Work instruction — The required result is every line of the records that includes "agent".

Collected data entries —

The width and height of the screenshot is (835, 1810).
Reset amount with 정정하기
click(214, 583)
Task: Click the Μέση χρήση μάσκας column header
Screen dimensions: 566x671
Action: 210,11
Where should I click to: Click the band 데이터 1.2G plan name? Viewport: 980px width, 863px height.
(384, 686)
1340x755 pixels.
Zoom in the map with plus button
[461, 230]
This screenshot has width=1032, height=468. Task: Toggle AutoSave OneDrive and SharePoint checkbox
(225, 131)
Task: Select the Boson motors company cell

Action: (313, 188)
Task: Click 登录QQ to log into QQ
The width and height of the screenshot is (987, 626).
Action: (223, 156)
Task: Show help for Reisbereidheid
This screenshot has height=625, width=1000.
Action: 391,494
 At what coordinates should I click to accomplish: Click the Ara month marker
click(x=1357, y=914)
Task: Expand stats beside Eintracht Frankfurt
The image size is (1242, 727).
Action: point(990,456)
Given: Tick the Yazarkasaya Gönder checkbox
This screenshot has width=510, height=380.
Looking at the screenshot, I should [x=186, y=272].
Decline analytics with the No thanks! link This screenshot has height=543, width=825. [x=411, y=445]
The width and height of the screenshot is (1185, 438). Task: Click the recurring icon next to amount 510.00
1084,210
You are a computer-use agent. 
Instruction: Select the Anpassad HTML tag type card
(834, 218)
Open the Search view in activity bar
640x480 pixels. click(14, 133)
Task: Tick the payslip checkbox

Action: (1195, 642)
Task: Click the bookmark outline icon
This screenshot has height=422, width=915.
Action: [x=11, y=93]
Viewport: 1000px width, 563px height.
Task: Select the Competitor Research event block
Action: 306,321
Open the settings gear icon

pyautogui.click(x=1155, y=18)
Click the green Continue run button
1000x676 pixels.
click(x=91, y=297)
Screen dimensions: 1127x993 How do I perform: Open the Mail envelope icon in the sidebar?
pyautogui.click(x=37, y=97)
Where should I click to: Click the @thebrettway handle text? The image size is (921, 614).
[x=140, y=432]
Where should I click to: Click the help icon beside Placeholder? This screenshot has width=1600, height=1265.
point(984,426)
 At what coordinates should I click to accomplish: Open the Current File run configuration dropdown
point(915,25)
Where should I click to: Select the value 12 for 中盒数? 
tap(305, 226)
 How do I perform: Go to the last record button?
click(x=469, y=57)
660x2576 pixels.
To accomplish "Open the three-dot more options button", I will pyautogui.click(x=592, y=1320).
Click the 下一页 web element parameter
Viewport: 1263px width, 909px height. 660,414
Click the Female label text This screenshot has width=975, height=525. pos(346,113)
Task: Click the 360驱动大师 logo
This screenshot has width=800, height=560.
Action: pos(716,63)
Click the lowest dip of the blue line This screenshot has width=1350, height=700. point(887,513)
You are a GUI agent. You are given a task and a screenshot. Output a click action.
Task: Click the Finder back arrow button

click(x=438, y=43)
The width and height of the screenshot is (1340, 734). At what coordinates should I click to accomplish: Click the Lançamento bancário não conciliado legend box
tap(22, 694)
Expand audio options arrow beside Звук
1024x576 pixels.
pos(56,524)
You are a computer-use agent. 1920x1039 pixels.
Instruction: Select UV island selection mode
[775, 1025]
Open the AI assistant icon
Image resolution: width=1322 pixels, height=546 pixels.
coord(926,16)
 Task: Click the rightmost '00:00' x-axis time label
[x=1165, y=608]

Answer to the exercise —
You are a computer-use agent. 
You are a GUI agent. You are given a task and a screenshot. Output a click action.
You are a computer-use agent. 1920x1039 pixels.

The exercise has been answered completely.